A quick decision checklist
- Pull your real age-65 estimate from My Service Canada Account.
- Estimate your life expectancy honestly, including family history and health.
- Consider whether delaying lets you spend down RRSP/RRIF first to cut future tax and clawback.
- If you have a spouse, plan both pensions together and weigh survivor benefits.
- Model the after-tax result — not just gross break-even — in the calculator.
Frequently asked questions
How much does CPP drop if I start at 60?
CPP is reduced by 0.6% for each month you start before age 65 — up to 36% lower at 60. On the 2026 maximum of $1,507.65/month, starting at 60 would mean roughly $964.90/month instead, a permanent reduction.
How much does CPP rise if I wait until 70?
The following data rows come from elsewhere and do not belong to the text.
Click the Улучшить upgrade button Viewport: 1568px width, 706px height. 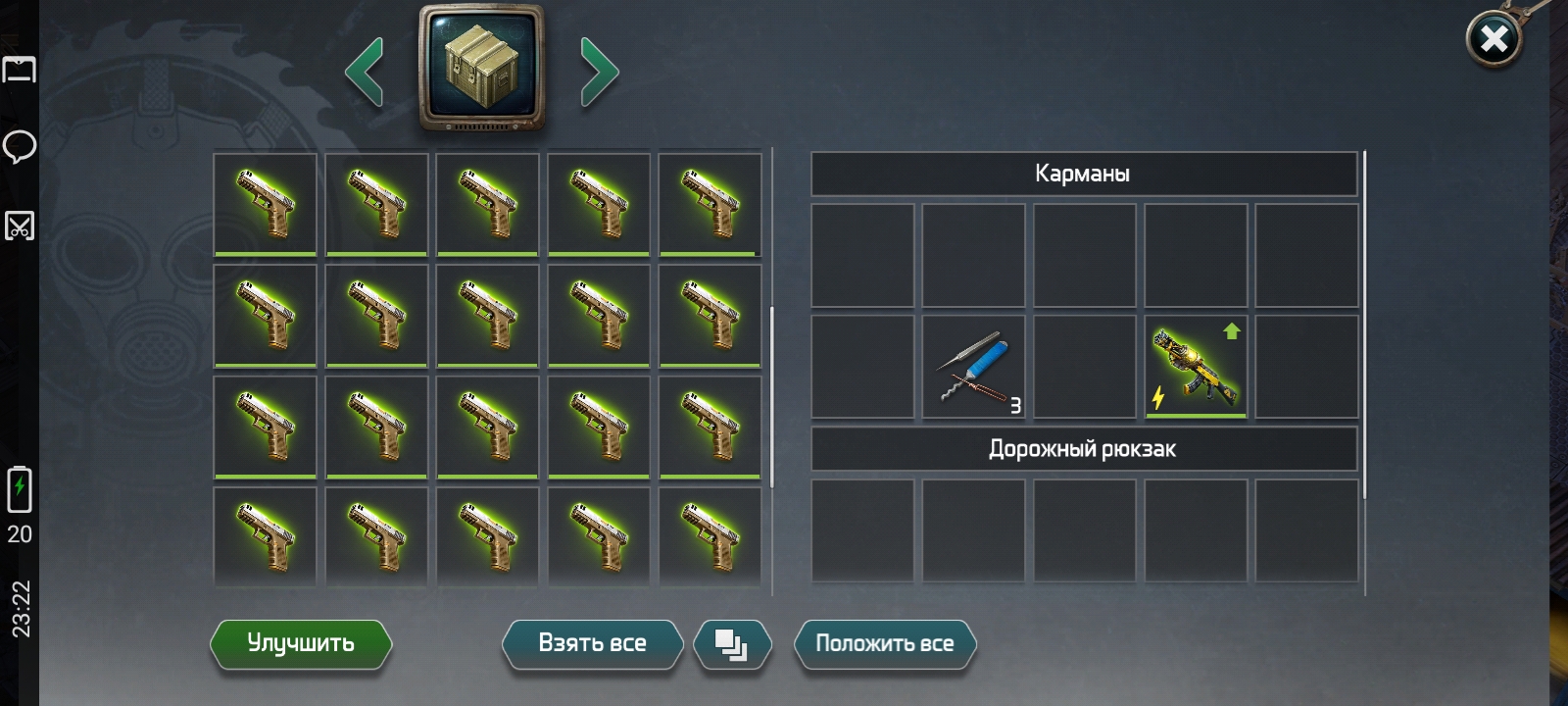[301, 644]
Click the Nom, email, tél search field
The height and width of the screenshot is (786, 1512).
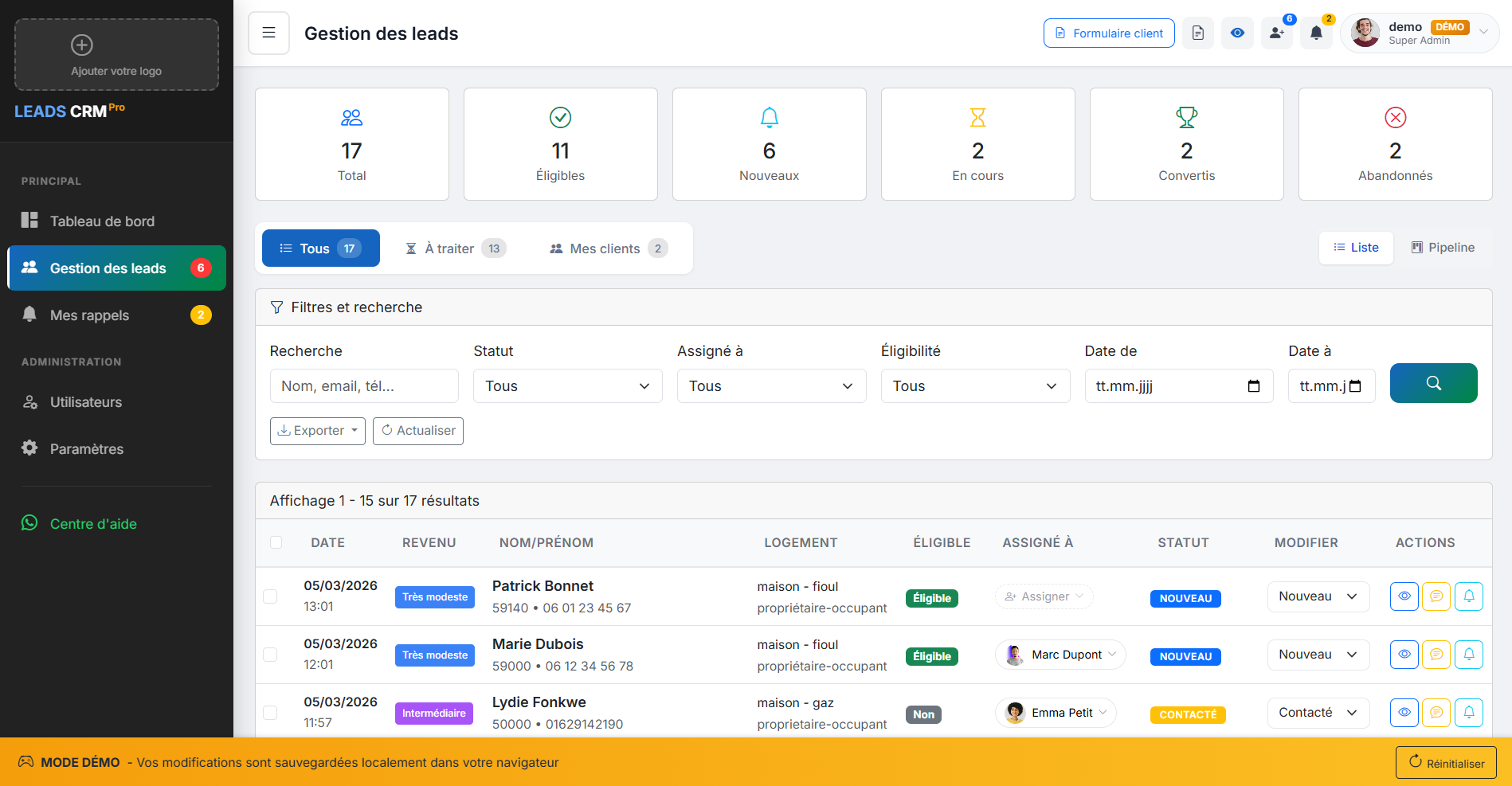[363, 385]
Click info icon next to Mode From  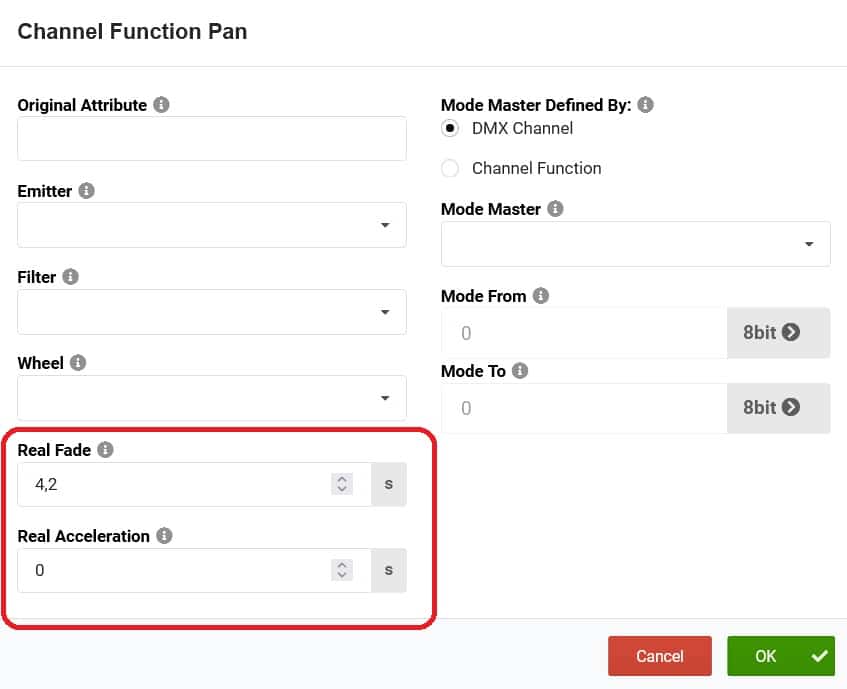(541, 296)
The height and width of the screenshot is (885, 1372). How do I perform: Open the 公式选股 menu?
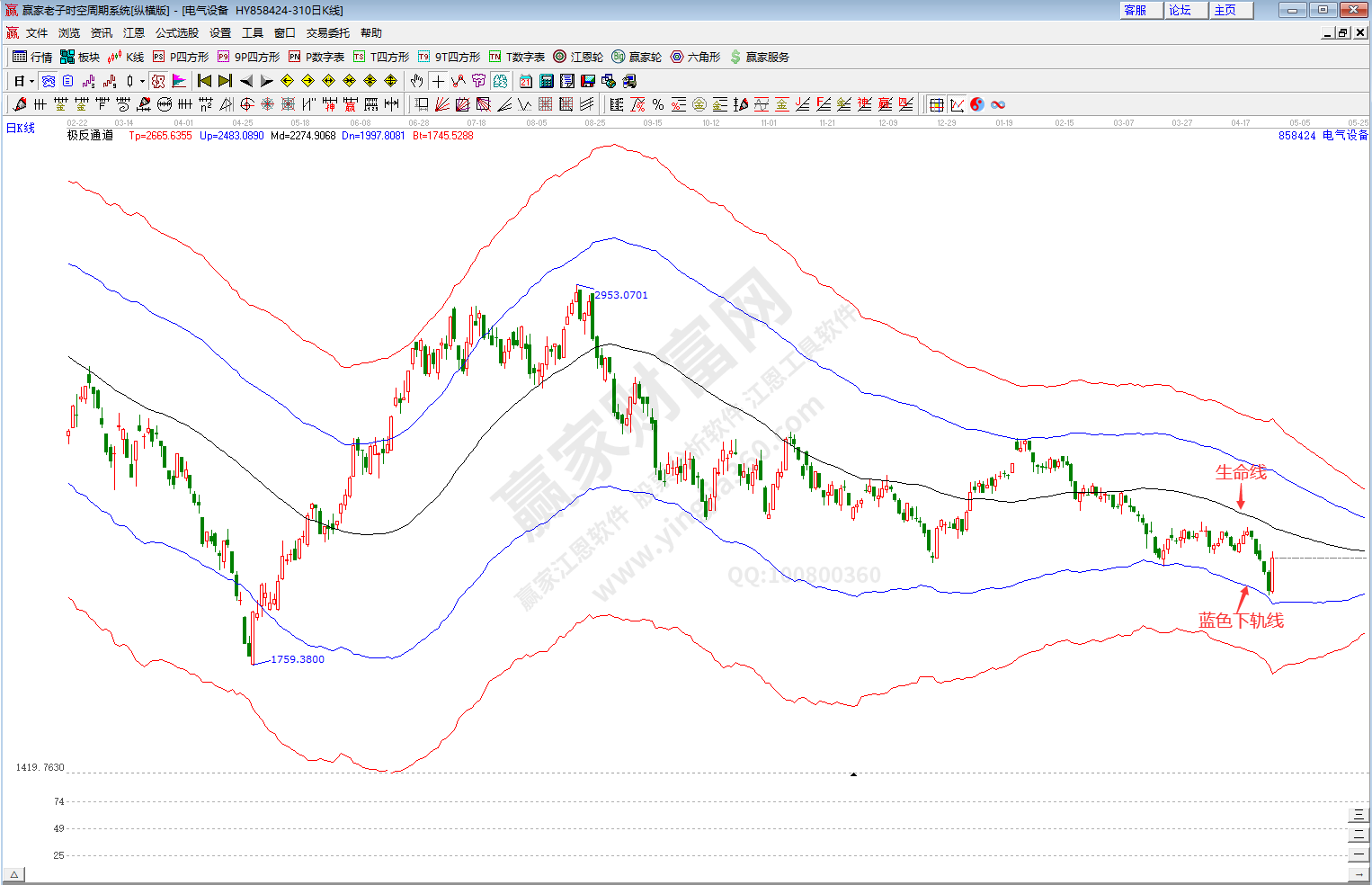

CPP increases by 0.7% for each month after 65 — up to 42% higher at 70. On the 2026 maximum that is roughly $2,140.86/month versus $1,507.65 at 65. There is no benefit to delaying past 70.
What is the CPP break-even age?
The break-even age is when the total CPP received from a later start catches up to an earlier start. Starting at 65 typically overtakes starting at 60 around age 74; delaying to 70 typically overtakes starting at 65 in the early 80s. These ignore investment returns and taxes and are only a starting point.
Should I take CPP early if I am still working?
You can collect CPP while working, and after 65 you are not required to keep contributing. Working while collecting before 65 means you still contribute, which earns a Post-Retirement Benefit that adds to your pension. Whether taking it early makes sense depends on cash needs, tax, and life expectancy — not just the pension math.
Is CPP taxable?
Yes. CPP is taxable income and you receive a T4A(P) slip each year. You can ask Service Canada to withhold tax at source so you are not left with a bill at filing time.
Can I get CPP if I never worked in Canada?
CPP is based on contributions from employment or self-employment in Canada, so you generally need at least one valid contribution to receive a retirement pension. If you have little or no CPP, residency-based OAS (and GIS for lower incomes) may still apply.
Does taking CPP affect my OAS?
CPP does not reduce OAS directly, but CPP is taxable income, so a larger CPP cheque raises your net income and can push you toward the OAS clawback — and it reduces GIS for lower-income seniors. Time CPP alongside your other income.
Educational only — not financial or tax advice. CPP rules and amounts (verified against Service Canada in July 2026) change over time; confirm your own figures with Service Canada or Retraite Québec before making an irreversible timing decision.